What, to the American slave, is your 4th of July?

I answer: a day that reveals to him, more than all
other days in the year, the gross injustice and cruelty to which he is the constant victim.

-Frederick Douglass

I used to love celebrating the 4th of July when I was a kid.

You know, ice cream, apple pie, friends, family, freedom and liberty, right?

Well, I’m sad to report that my joy for the holiday changed once I went to school and learned the irony surrounding it…

What with slavery and all.

Here’s the odd part, nobody I talked to really wanted to acknowledge this ginormous paradox.

Trust me, no teacher, not even the Black ones, pointed this enigma out to me; it was something I had to figure out on my own.

I remember asking my mom why we were celebrating freedom and independence for America when our ancestors were slaves at the time.

Mama just cut her eyes at me and said, “HUSH your mouth!”

Clearly, I wasn’t telling her anything new…

In fact, I was pretty much stating the obvious.

But, I guess she didn’t want to deal with the heaviness that inevitably encroaches on Black folks whenever they attempt to reconcile the holiday with the history.

So, in my family, we simply opted not to go there.

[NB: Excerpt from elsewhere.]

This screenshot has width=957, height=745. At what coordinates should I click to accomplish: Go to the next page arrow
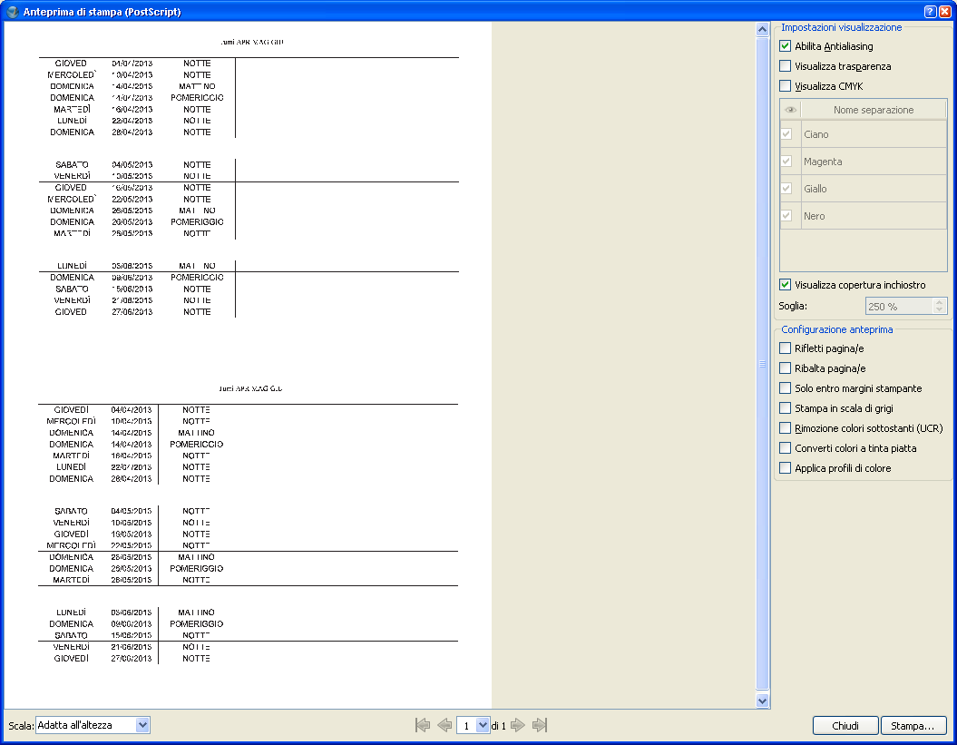click(x=518, y=725)
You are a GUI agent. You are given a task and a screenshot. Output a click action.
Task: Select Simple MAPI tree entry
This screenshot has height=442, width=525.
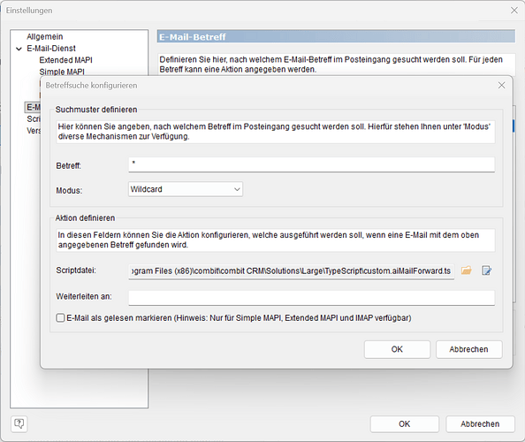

Don’t get me wrong, since everybody was off work, we went with “the flow” and attended reunions, cook-outs and the like– sans the flag waving gratitude of independence.

In short, we worked it, but it wasn’t lost on us.

And, based on the quote I cited above, it most certainly was NOT lost on our dear Frederick Douglass, who gave a fiery speech to the nation back in 1852.

The premise of this magnificent oration?

“What to the Slave Is the Fourth of July?”
(1852)

Chile, Frederick read America for filth!

IN 1852 no less!

Honestly, I can’t help wondering what he would think about our current state of affairs and the super slow “progress” we’ve made.

Especially considering the fact that he still held out hope for our country all those years ago.

All in all, Mr. Douglass believed that The Divine was and is in control.

So do I.

Now…

As you think about that, please enjoy a reading (excerpts) from this important work-performed by me, LadyG, and my dear cousin and fellow blogger, Ron Brown.

LadyG loves YOU!

12 thoughts on “Not Lost on Us…

  1. Good post, Lady! It doesn’t even feel like Fourth of July today. People are dying! Our president just sweeps it under the rug. He acts like everything is OK and it isn’t. I’m so disappointed in what this country has become and symbolizes these days. He needs to GO in November.

    Liked by 2 people

  2. And yet, my family immigrated here from Italy in the 60s and 70s. What complicity do my ancestors have in the slavery of the US then? Shall I go back in time to when the Carthaginians destroyed my ancestral homeland? Who gets to pick the opportune time in history to make their point? Clearly , slavery, racism hatred et al is intolerable. But when do we work to make the future better for all, instead of looking at the faults of the past?

    Liked by 1 person

    1. Yep, he was speaking to America in 1852. So….That legacy continues; unfortunately. My blog, my experiences.
      Your ancestors and their plight is very important. So yes, you can go back and tell us about the destruction of your homeland—-why not?
      As they say, those who don’t study the past are doomed to repeat it.

      Liked by 2 people

      1. I’m not trying to invalidate your experiences. I’ve read you for a long time and find your posts well thought out. I just think, to your closing sentence on your response, that most don’t have a good grasp of human civilization and are inclined to look at events in a vacuum.